----- Data for the task
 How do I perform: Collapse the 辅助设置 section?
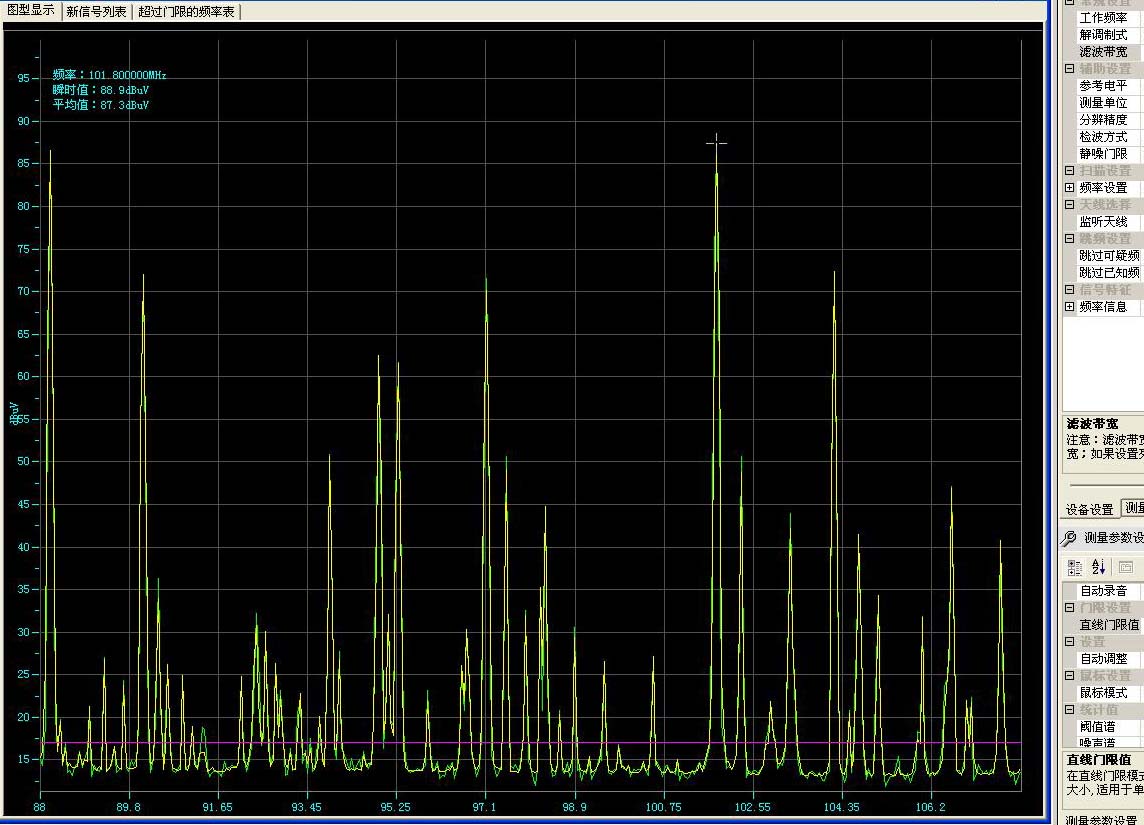1069,69
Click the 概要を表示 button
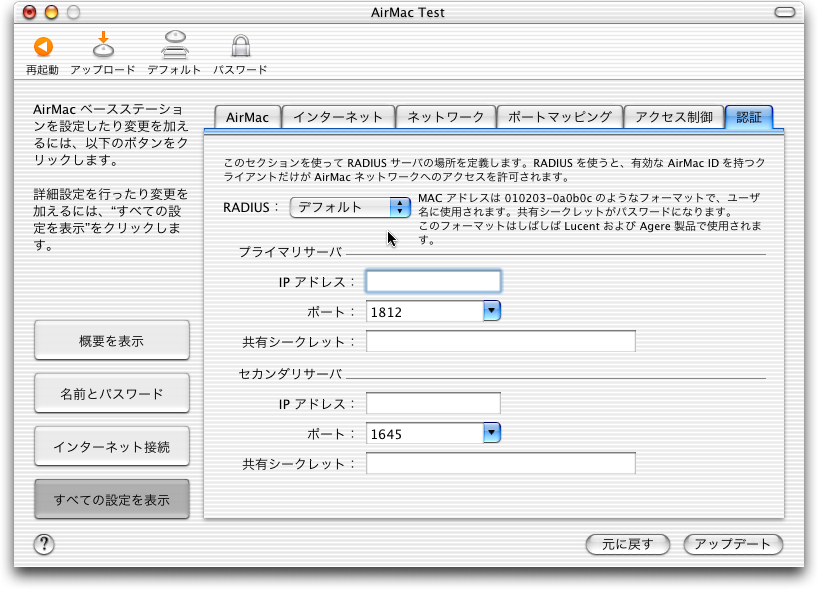The width and height of the screenshot is (818, 590). 112,341
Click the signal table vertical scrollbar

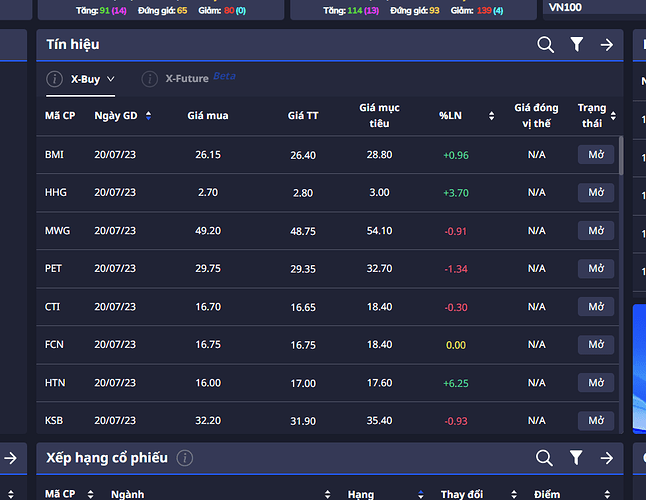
----------
▶ Exercise directions
Extract the lines from the one containing "Click the 概要を表示 button" through the end of the lines, both included, and copy them verbatim while leaving out the pictures.

▶ Exercise response
Click the 概要を表示 button
The width and height of the screenshot is (818, 590). 112,341
Click the signal table vertical scrollbar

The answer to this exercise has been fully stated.